UNC researchers were part of a team that found an integrated intervention increased HIV medication uptake and decreased mortality among people living with HIV who inject drugs at three international sites. Their results were published in The Lancet.
The study, HIV Prevention Trials Network (HPTN) 074, assessed an integrated intervention combining psychosocial counseling and supported referrals for antiretroviral therapy at any CD4 cell count and substance use treatment for people living with HIV who inject drugs compared to the locally available standard of care. The trial was conducted among people who inject drugs in Ukraine, Indonesia and Vietnam. At 52 weeks from enrollment, participants in the intervention arm nearly doubled their antiretroviral therapy usage, viral suppression and substance-use treatment usage compared to the standard of care arm. Mortality was also reduced by more than half with the intervention.
“I believe this very effective, but simple intervention could be applied to populations of people who inject drugs in most settings around the world, and I believe this would result in lives saved and a reduction in HIV transmission,” said Irving Hoffman, PA, MPH, study co-chair and a professor of medicine in the UNC Division of Infectious Diseases.

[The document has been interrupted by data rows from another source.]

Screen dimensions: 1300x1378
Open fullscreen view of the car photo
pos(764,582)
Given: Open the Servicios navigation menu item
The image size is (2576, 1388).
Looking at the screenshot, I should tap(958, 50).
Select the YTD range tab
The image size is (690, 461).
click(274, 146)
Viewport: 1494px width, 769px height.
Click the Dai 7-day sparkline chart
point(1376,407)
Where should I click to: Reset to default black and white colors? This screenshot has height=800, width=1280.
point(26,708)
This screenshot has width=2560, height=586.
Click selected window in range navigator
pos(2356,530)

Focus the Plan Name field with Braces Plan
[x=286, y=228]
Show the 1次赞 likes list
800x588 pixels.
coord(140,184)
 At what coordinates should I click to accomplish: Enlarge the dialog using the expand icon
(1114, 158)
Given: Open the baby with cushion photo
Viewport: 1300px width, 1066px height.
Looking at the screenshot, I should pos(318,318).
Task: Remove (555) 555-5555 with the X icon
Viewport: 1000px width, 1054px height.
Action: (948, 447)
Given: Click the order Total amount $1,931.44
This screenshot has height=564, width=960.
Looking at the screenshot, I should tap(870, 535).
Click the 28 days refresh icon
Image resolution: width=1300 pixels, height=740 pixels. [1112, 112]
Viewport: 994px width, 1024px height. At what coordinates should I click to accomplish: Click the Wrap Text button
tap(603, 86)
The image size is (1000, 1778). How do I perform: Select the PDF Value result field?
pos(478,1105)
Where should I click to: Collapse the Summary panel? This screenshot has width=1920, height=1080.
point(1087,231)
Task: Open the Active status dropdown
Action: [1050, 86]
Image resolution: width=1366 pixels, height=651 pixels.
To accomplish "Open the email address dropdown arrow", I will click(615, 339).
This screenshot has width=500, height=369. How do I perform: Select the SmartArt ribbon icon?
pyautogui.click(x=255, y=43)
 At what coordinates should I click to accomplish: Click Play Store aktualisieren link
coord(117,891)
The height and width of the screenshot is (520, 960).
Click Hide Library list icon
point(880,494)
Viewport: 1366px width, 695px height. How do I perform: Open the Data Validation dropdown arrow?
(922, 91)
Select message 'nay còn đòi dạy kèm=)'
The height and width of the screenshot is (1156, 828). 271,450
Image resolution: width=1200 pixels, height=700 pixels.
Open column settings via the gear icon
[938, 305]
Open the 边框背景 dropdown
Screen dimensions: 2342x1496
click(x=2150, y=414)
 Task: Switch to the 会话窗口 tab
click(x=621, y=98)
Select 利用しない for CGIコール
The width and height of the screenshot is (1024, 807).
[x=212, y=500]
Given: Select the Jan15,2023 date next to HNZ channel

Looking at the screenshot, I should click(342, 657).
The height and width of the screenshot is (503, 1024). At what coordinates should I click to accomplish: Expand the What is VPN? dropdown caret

Overall, 502 people living with HIV and 806 HIV uninfected people with whom they injected drugs entered the study over 15 months and were followed for 12 to 24 months after enrollment. The median age was 35 years. Eighty-five percent of participants enrolled were men; most of the women who participated in the study were enrolled in Ukraine. At week 26, intervention arm participants were twice as likely to report antiretroviral therapy use compared to the standard of care arm participants and twice as likely to achieve an undetectable viral load. The effects persisted at week 52. Among intervention arm participants at week 52, self-reported substance use treatment uptake was higher compared to the standard of care arm participants. Mortality was significantly lower among intervention arm participants and their partners compared to the standard of care arm participants and their partners. Though the study was underpowered to prove the effect of the intervention on HIV transmission no new HIV infections were observed among the partners in the intervention arm, while seven were observed among partners in the standard of care arm.
“The HPTN 074 study assessed the feasibility of an integrated intervention for people living with HIV who inject drugs to reduce HIV transmission to their HIV-uninfected injection partners,” said Myron Cohen, MD, HPTN co-principal investigator and director of the UNC Institute for Global Health and Infectious Diseases. “These study findings related to antiretroviral therapy use and HIV prevention are promising, and this and other interventions are needed to get people living with HIV who inject drugs into care for their own health and to stop transmission of the virus.”
HPTN 074 is funded by the U.S. National Institute of Allergy and Infectious Diseases (NIAID), and the U.S. National Institute on Drug Abuse (NIDA), both part of the U. S. National Institutes of Health (NIH).